- _What is being asked_
Rewrite the records from the start of the records up to and including the line with "(x=843, y=198)", putting "screen agent" wherever "GUI agent" appears and leaving everything else unchanged.

- _Raw data_
::::

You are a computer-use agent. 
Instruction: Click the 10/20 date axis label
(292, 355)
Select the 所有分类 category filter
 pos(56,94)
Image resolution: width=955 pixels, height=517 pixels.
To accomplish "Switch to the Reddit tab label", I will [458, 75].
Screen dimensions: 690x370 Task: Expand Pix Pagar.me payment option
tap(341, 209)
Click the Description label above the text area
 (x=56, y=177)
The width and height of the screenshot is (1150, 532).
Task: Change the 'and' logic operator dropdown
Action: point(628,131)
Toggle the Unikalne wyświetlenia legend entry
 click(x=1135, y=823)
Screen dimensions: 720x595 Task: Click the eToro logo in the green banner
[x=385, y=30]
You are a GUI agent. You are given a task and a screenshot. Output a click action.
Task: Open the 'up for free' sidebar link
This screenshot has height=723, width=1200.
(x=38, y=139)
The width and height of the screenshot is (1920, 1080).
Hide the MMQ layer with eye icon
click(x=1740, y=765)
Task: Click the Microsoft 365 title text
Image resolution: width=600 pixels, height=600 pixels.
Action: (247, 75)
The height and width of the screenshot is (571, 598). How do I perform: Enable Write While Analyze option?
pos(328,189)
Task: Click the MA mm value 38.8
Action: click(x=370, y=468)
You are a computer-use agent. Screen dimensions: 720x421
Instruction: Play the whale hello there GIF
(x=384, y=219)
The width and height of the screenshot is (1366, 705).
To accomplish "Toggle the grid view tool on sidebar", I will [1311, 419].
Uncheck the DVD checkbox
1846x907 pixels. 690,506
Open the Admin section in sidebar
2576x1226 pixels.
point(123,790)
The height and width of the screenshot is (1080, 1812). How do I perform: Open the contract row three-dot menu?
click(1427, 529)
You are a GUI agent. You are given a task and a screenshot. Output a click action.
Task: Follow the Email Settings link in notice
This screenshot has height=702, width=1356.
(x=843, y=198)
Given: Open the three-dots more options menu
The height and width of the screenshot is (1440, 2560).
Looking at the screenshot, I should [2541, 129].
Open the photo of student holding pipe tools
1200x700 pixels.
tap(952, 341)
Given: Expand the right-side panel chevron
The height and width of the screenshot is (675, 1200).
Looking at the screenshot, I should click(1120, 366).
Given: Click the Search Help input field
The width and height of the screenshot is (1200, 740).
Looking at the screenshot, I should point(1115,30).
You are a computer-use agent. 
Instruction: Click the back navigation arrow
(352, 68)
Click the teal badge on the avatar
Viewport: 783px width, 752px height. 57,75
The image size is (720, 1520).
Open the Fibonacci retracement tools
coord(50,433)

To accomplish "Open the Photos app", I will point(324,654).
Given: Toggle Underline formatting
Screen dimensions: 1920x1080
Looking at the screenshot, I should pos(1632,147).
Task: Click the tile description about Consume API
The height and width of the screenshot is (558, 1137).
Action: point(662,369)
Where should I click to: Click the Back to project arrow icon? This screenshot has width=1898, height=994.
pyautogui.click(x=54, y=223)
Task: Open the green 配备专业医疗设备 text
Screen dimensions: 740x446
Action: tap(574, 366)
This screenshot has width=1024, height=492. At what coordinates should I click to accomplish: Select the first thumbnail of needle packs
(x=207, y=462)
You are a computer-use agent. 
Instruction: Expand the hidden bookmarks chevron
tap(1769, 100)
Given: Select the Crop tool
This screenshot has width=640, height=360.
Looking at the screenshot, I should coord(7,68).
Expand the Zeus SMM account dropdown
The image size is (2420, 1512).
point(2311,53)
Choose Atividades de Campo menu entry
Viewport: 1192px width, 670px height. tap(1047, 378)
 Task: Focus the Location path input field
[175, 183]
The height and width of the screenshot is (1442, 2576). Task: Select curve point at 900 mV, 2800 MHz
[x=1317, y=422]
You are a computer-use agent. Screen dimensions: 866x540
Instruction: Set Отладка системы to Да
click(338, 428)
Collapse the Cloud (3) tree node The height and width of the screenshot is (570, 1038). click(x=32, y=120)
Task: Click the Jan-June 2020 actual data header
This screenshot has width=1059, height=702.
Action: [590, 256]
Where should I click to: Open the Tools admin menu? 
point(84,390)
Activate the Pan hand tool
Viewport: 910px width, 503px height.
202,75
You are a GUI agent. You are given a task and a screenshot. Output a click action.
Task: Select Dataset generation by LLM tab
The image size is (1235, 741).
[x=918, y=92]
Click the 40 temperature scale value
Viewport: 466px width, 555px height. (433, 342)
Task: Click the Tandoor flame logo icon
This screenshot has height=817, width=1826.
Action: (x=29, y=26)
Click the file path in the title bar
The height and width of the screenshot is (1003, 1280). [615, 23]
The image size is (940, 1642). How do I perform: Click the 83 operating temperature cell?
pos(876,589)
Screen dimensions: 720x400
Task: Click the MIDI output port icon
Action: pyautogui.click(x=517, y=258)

::::

- _The response_
You are a computer-use agent. 
Instruction: Click the 10/20 date axis label
(292, 355)
Select the 所有分类 category filter
 pos(56,94)
Image resolution: width=955 pixels, height=517 pixels.
To accomplish "Switch to the Reddit tab label", I will [458, 75].
Screen dimensions: 690x370 Task: Expand Pix Pagar.me payment option
tap(341, 209)
Click the Description label above the text area
 (x=56, y=177)
The width and height of the screenshot is (1150, 532).
Task: Change the 'and' logic operator dropdown
Action: point(628,131)
Toggle the Unikalne wyświetlenia legend entry
 click(x=1135, y=823)
Screen dimensions: 720x595 Task: Click the eToro logo in the green banner
[x=385, y=30]
You are a screen agent. You are given a task and a screenshot. Output a click action.
Task: Open the 'up for free' sidebar link
This screenshot has height=723, width=1200.
(x=38, y=139)
The width and height of the screenshot is (1920, 1080).
Hide the MMQ layer with eye icon
click(x=1740, y=765)
Task: Click the Microsoft 365 title text
Image resolution: width=600 pixels, height=600 pixels.
Action: (247, 75)
The height and width of the screenshot is (571, 598). How do I perform: Enable Write While Analyze option?
pos(328,189)
Task: Click the MA mm value 38.8
Action: click(x=370, y=468)
You are a computer-use agent. Screen dimensions: 720x421
Instruction: Play the whale hello there GIF
(x=384, y=219)
The width and height of the screenshot is (1366, 705).
To accomplish "Toggle the grid view tool on sidebar", I will [1311, 419].
Uncheck the DVD checkbox
1846x907 pixels. 690,506
Open the Admin section in sidebar
2576x1226 pixels.
point(123,790)
The height and width of the screenshot is (1080, 1812). How do I perform: Open the contract row three-dot menu?
click(1427, 529)
You are a screen agent. You are given a task and a screenshot. Output a click action.
Task: Follow the Email Settings link in notice
This screenshot has height=702, width=1356.
(x=843, y=198)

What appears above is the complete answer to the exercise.